A survey by Pure Telecom claims that 53pc of respondents living in rural areas who are working from home are struggling with poor broadband.
As many people across the country continue to work from home, a new survey has suggested that people in rural areas may be at a disadvantage to due connectivity problems.
In the survey, commissioned by Pure Telecom, 53pc of 1,000 respondents working from home and living in rural locations said they are struggling with remote working due to issues around their location, such as poor broadband infrastructure.
A similar survey from Taxback.com published in September found that 51pc of 2,500 people in Ireland had experienced “technical issues” while remote working because of poor broadband, with people in rural areas being most affected.
The Pure Telecom survey suggested that those living in Connacht were most affected by broadband issues, with 44pc saying their location has had a negative impact on their work. In Dublin, one-third of respondents claimed to have broadband issues.
Almost one-third (32pc) of those working from home said they would like the flexibility to work from home occasionally post-Covid and 28pc said they would like to do so on a full-time basis.
Despite an appetite for maintaining remote work, 18pc of office workers who are currently working from home do not believe that their employer will give them the option. This figure rose to 26pc in rural areas.

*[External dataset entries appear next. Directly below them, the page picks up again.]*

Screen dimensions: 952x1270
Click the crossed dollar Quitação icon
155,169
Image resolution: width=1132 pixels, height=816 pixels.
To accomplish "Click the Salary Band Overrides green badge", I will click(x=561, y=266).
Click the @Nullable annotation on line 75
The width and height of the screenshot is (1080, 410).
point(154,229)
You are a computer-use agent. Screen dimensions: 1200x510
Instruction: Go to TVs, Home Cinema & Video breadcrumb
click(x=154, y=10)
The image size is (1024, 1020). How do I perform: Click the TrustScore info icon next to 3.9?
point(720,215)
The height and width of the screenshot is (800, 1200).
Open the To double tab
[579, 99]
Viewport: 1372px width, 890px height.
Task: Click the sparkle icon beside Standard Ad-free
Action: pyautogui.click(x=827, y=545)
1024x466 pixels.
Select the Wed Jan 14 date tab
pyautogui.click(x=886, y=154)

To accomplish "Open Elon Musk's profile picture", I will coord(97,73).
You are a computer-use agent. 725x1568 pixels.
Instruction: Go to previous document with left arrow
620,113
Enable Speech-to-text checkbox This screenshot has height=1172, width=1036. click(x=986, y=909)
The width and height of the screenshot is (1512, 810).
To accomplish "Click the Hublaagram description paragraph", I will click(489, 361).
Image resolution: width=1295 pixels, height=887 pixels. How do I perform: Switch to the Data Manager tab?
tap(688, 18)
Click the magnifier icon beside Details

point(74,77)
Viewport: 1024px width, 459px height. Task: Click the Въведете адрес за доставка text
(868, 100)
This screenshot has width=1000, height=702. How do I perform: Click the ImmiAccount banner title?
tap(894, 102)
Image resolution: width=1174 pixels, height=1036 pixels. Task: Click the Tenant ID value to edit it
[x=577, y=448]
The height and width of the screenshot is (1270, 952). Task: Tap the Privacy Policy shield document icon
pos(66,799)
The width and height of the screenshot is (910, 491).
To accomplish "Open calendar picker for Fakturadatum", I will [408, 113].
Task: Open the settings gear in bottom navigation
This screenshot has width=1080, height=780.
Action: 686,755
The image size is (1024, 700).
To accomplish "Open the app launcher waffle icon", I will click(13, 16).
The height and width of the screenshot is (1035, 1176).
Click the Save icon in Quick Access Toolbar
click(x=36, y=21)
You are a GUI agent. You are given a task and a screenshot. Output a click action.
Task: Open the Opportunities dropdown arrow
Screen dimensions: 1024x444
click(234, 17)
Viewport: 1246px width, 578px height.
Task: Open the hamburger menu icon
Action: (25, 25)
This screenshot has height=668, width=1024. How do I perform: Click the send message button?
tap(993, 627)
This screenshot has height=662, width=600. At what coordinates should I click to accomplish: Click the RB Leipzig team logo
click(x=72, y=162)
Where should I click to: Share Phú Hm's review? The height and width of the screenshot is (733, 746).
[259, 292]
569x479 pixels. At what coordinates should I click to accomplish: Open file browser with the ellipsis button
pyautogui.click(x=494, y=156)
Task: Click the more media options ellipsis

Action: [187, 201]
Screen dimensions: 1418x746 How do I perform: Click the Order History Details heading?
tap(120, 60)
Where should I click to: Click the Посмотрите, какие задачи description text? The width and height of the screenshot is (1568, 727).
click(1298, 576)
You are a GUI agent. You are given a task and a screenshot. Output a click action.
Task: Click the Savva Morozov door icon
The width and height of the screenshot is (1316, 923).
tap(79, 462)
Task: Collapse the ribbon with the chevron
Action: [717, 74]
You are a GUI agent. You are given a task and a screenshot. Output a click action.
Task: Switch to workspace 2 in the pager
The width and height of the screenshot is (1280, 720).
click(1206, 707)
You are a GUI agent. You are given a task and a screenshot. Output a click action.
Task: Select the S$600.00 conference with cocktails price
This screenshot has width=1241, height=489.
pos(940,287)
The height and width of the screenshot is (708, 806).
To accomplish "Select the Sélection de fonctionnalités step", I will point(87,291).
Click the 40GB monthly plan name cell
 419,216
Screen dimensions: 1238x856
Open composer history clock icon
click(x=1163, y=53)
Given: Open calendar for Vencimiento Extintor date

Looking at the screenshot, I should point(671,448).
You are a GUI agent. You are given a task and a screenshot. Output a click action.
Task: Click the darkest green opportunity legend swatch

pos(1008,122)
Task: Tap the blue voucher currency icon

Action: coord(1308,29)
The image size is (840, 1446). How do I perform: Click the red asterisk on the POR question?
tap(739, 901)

“As workers nationwide confront the reality of Level 5 restrictions, any proposed return to office life will likely be delayed, meaning more and more workers will be logging in from home for the foreseeable future,” said Pure Telecom CEO Paul Connell.
“As such, it is crucial that all remote workers nationwide have access to reliable broadband infrastructure to ensure their home working is as seamless and as productive as possible.”
In October, Pure Telecom signed a €10m deal with BT to gain access to Siro’s nationwide fibre broadband network. The telecoms firm said it has seen a 30pc increase in demand for its broadband services since the pandemic began.